Later the two meet again, continuing their journey by country bus. The girl looks forlornly out the window. When the jovial clown of a bus driver announces the birth of his son, Maria appears even sadder. Paolo discerns that she too is going to have a baby, out of wedlock. The bus goes off the road. The girl continues home on foot. She begs the amiable Paolo to accompany her and pretend he is her husband...until she can reveal the truth to her parents. Paolo reluctantly consents, anticipates problems, but he charitably disposed to this nice girl in trouble.

At the girl's family's farm-home, the "couple" reveal that they are "married." At first angry, the parents soon accept the two. They insist Paolo remain a while when he says he must be off on business. The two must share a bedroom as a married couple. Paolo does the decent thing and sneaks into the barn to sleep in a haystack among the chickens. Inevitably, the truth is revealed, the enraged father is ready to send the dishonoring daughter away, but Paolo is able to convince him to show mercy to her, keep her at home, love his future grandchild.
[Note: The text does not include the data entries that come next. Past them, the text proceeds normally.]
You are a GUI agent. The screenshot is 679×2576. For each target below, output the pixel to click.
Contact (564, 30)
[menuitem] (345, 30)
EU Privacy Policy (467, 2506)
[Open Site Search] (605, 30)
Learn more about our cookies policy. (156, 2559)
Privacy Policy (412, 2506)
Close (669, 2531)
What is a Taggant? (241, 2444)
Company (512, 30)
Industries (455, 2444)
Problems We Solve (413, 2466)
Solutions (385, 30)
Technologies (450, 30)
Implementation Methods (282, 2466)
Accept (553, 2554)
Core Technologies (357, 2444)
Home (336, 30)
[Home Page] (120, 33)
Paolo leaves, goes back to the city and his shrill and unloving spouse, glad to be out of this scrape, yet regretful that this idyllic little "stroll in the clouds" of happiness that might-have-been is lost, and that something beautiful and wondrous is gone, perhaps the only moments of true and genuine love he may ever have known. In a stirring final image, we see him warming milk for his own child, clasping his head in a bit of anguish as the lid of the pan falls to the floor. It is an oddly sad final image to a wise, funny, but ultimately melancholy film.

Telling its story does not do justice to this film. One must experience the tone of the piece, the wonderfully observed little details, the interplay among a group of talented performers and bit-players. The scene on the bus with its madcap singing by a group of zany passengers, complete with impromptu trumpet-playing, suggests some future Fellini set-pieces. Carlo Romano as the exuberant driver cracks me up each time I watch this movie. Special mention must also go to Giacinto Molteni as the checker-playing, candy-sample-pilfering grandfather. He is priceless. His comment on the tribulations of old age is the great line, "The old ought to be killed while they are young."

Director Alessandro Blasetti was responsible for many of the best films of the fascist era including LA CENA DELLE BEFFE, ETTORE FIERAMOSCA, UN'AVVENTURA DI SALVATOR ROSA as well as post-war gems like PRIMA COMUNIONE and ALTRI TEMPI. Collaborating screenwriter was Cesare Zavattini, who was responsible for scripting many of De Sica's best movies.

The movie was remade by Mario Soldati in 1956 as the French-Italian SOUS LE CIEL DE PROVENCE/ERA DI VENERDI'17/THE VIRTUOUS BIGAMIST with Fernandel, and with Keanu Reeves in 1995 as A WALK IN THE CLOUDS. The movie was made the same year as Visconti's landmark OSSESSIONE. While that film was grim and fatalistic, the melancholy mood of this piece does admit of more hope and life-affirmation. It is a knowing and humane picture, and everyone I know who has had the good fortune to see it, loves it.